So many irons in the fire right now.
Anyway, this is a guiltless-pleasure (don't feel guilty about pleasurable things!) project that I've been tinkering with when trying to muster up the willpower to continue UV work on my Ambassador
As a kid, I had a bunch of toys. Often, I would play with these toys "as intended" -- X-men would be X-men fighting evil mutants, Star Trek micromachines would fight space battles against other Star Trek micromachines, and so on. But sometimes, I liked to repurpose the toys into something original. That gave birth to the Defender
universe. Using aforementioned micromachines, coupled with a handful of other larger toys, I concocted huge space battles between the heroic UEDF and their genocidal alien enemies.
Always at the center of the chaos was the UEDF Illustrious Defender
, which was originally an old StarCom toy called Starbase Station
. The toy itself was actually intended as a vertically-oriented, multi-level play set for the StarCom
toy line, but if you detached the middle level, removed the base-level's gun turret, and flattened the whole thing out, it looked something like a large spaceship, especially compared with the other micromachines in question.
Over the years, I've taken several stabs at modeling Defender
, using the original toy as a real-world reference. I made my first attempt in trueSpace, which accurately captured the original shape but lacked a lot of the toy's surface detail.
My second attempt, done in LightWave (or it might've been Inspire), kept the overall shape intact, but retooled a lot of the details to make it a more original piece.
My third attempt, also done in LightWave, went back to the idea of doing an accurate detail capture, this time with a lot more surface detail.
This marks my fourth attempt, done in Blender, which continues to attempt the accurate detail capture, but with an eye toward the end goal of representing the toy as a massive starship. To that end, I'm modifying the details here and there to bulk out shapes, depict armaments, and so on. I've got a nice set of digital calipers for measuring things, so this should also be the most accurate version (excepting the bits I'm deliberately changing) I've ever done.

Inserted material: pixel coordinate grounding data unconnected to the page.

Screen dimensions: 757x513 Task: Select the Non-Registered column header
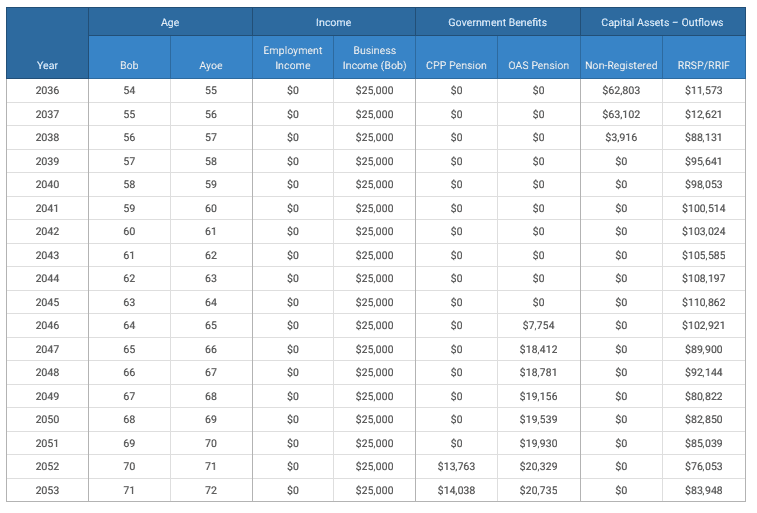pos(620,66)
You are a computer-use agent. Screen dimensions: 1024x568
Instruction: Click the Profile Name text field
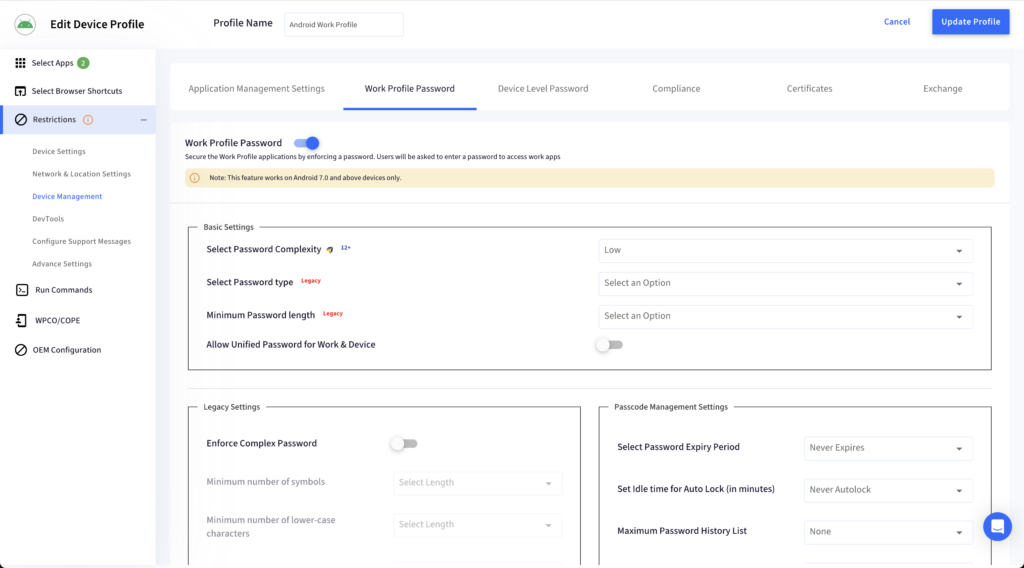(343, 24)
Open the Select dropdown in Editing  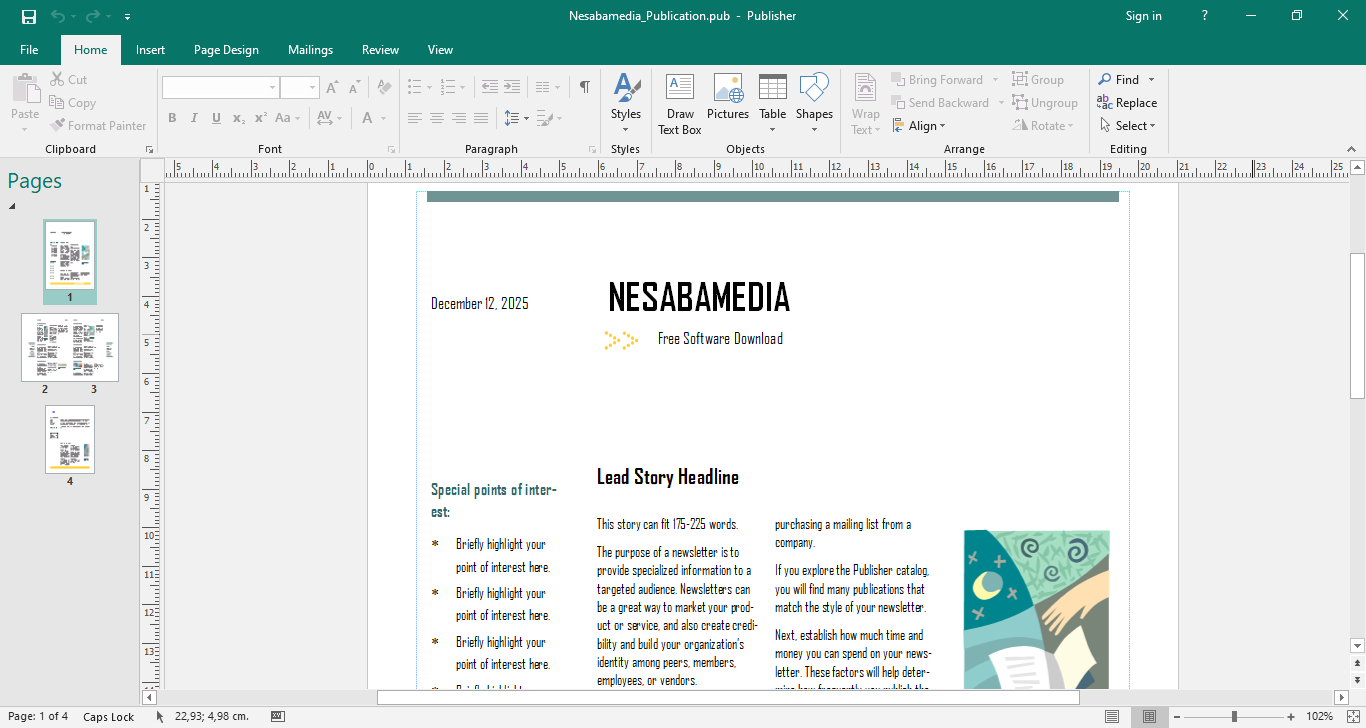point(1128,126)
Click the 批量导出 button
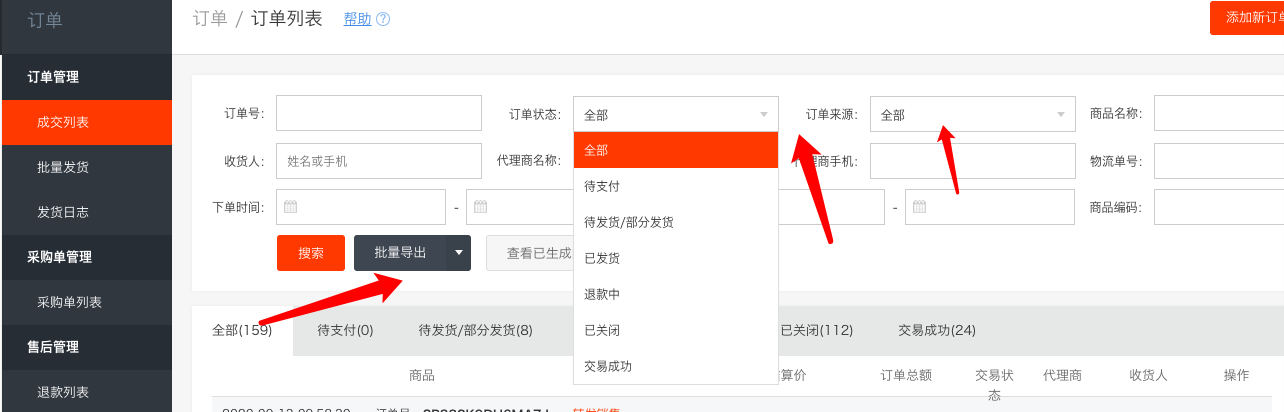The image size is (1284, 412). 400,253
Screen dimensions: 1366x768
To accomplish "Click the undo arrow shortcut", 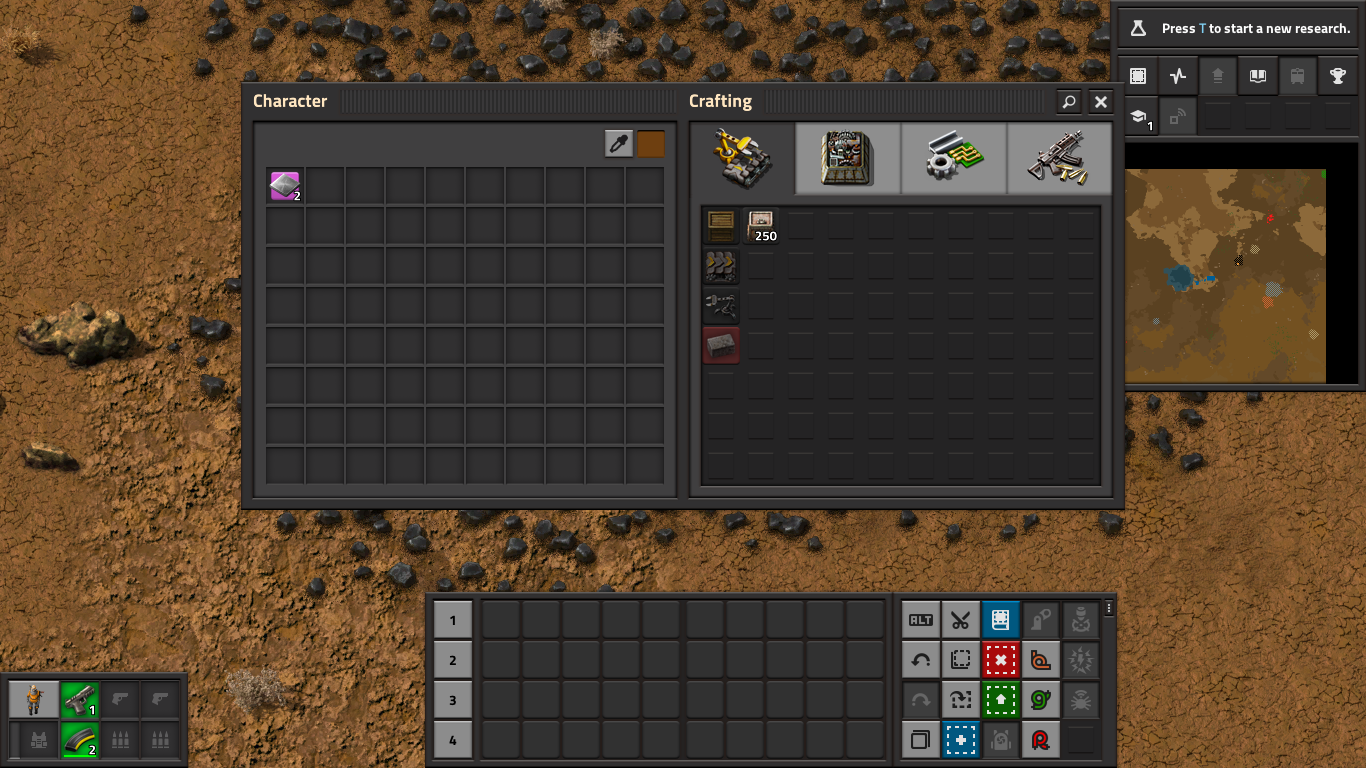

Enough with the background, on with the model!
I call the front section the "Gun Head," since it houses the enormous main railguns and, if you think of Defender
as resembling a giant banjo, it's where the "machine head" would be. I repurposed the design of the toy's middle platform's guns to be smaller turrets and placed them on raised daises that house clips for the top-side's magnetic plate on the toy. This time around, rather than mounting the guns on top as I have in the past, I decided to mount them beneath,
That detailing along the edge is an accurate capture of the same detailing on the toy, as close as I could make it. I elected to treat a couple of the toy's flat decal colors as physical objects, namely the three round observation towers.
I need to put a bunch of windows and smaller machinery in to give it a better sense of scale, but I think I'm going to come back
and do that once the rest of the major shapes are in place.